2 | Correlation Matrix
Correlation is a statistical measure that reflects the strength and direction of a linear relationship between two numerical variables. It is expressed on a scale ranging from -1 to 1, where each extreme and the midpoint have specific meanings:
- +1 (Perfect positive correlation): This value indicates a direct relationship where both variables increase or decrease together in a direct and constant proportion. It means that when one variable increases, the other also increases by the same amount.
- -1 (Perfect negative correlation): This value indicates an inverse relationship where one variable increases while the other decreases in direct and constant proportion. This means that an increase in one variable is accompanied by an equivalent decrease in the other.
- Close to 0 (No significant linear correlation): A value near zero suggests that there is no appreciable linear relationship between the variables. However, it is important to note that this does not rule out the possibility of other types of relationships, such as non-linear ones, between the variables.
Differences between covariance and correlation:
- Scale: Unlike covariance, whose values can be difficult to interpret directly because they depend on the units of measurement of the variables, correlation eliminates this issue by normalizing the results within a standard range of -1 to 1, making it easier to compare different datasets.
- Interpretation: While covariance only indicates the direction of the relationship (positive or negative), correlation provides both the direction and the strength of the relationship, making it more informative for statistical analyses where variables of different natures and scales are compared.
This understanding facilitates the interpretation and application of statistical analyses, especially in fields where the relationship between variables is crucial, such as finance, data science, and social research.
Graph of the Correlation Matrix
# Load the dataset
data(iris)

Given data =
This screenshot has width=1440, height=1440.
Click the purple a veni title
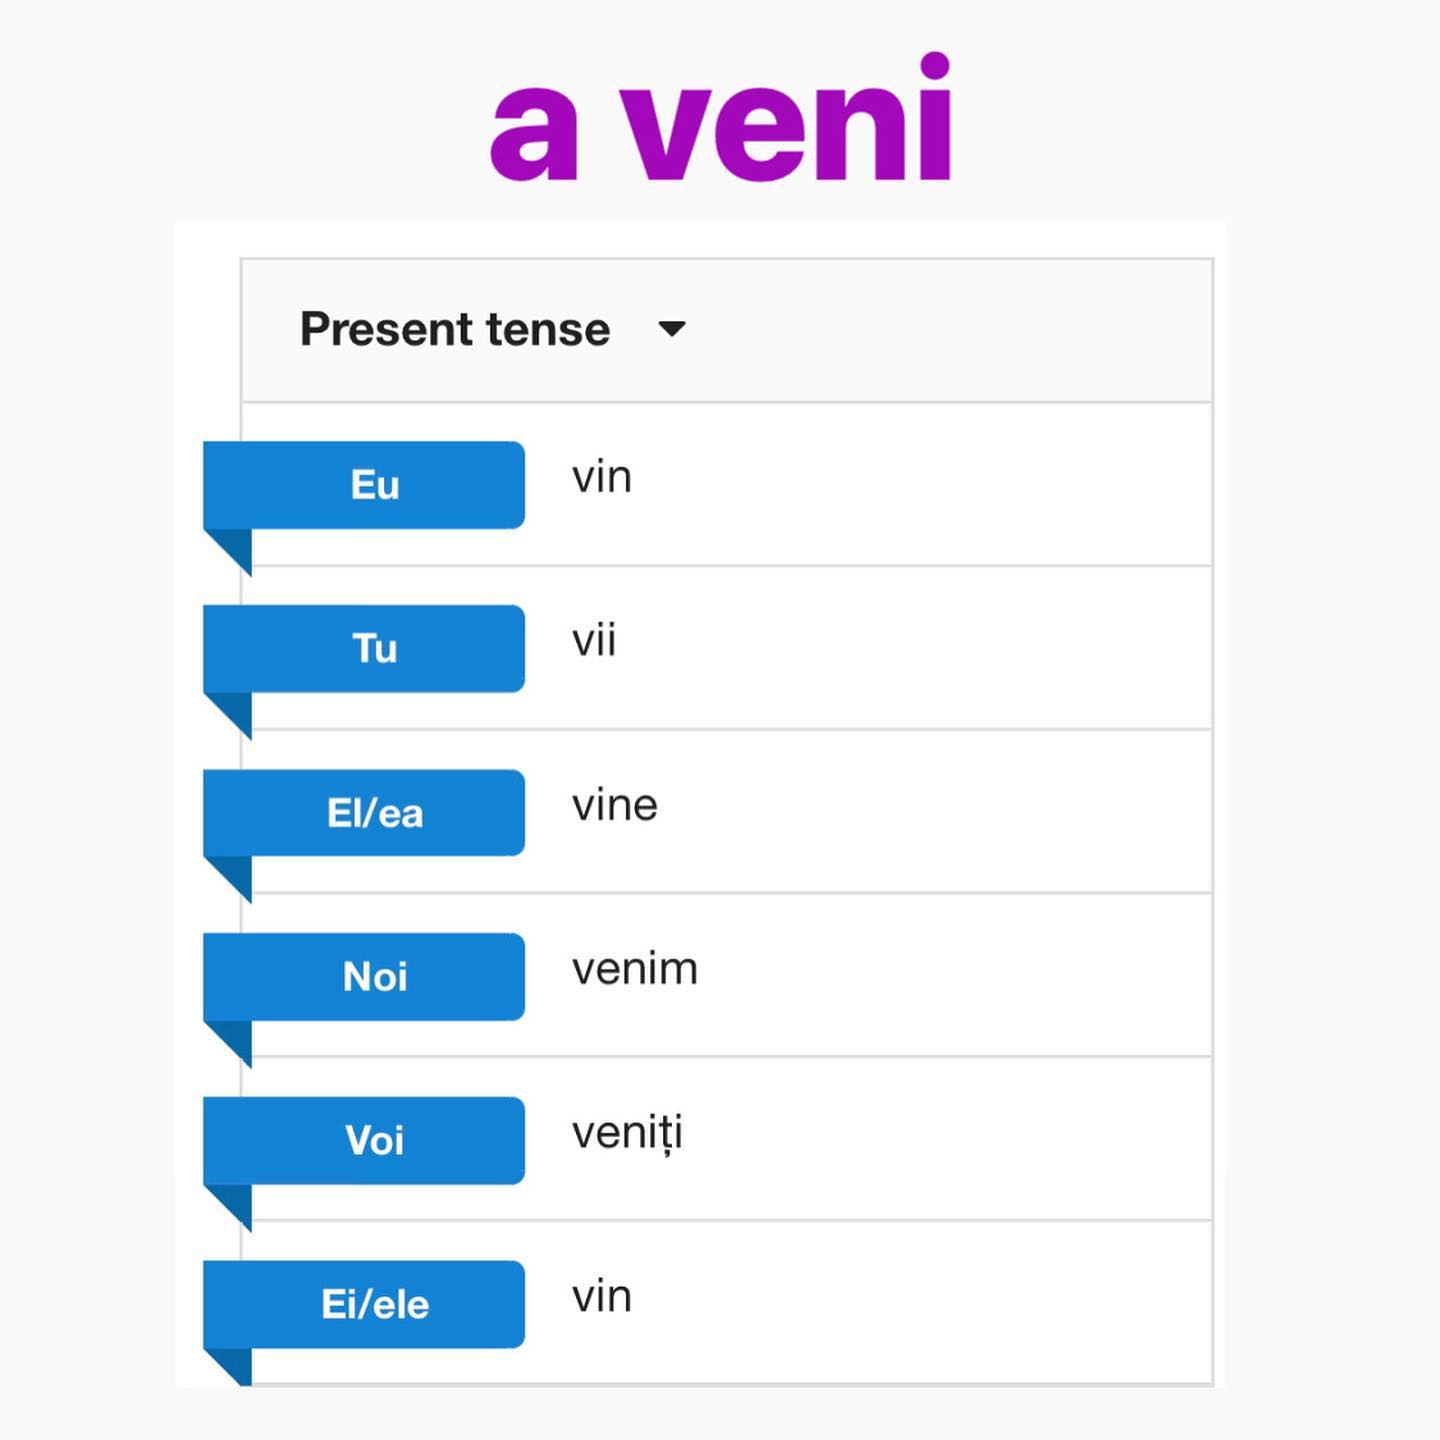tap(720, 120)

Given request = In the passage on correlation, rewrite the stretch from "2 | Correlation" through "in the other.", swapping "proportion" for "ratio".

Response to this task =
2 | Correlation Matrix
Correlation is a statistical measure that reflects the strength and direction of a linear relationship between two numerical variables. It is expressed on a scale ranging from -1 to 1, where each extreme and the midpoint have specific meanings:
- +1 (Perfect positive correlation): This value indicates a direct relationship where both variables increase or decrease together in a direct and constant ratio. It means that when one variable increases, the other also increases by the same amount.
- -1 (Perfect negative correlation): This value indicates an inverse relationship where one variable increases while the other decreases in direct and constant ratio. This means that an increase in one variable is accompanied by an equivalent decrease in the other.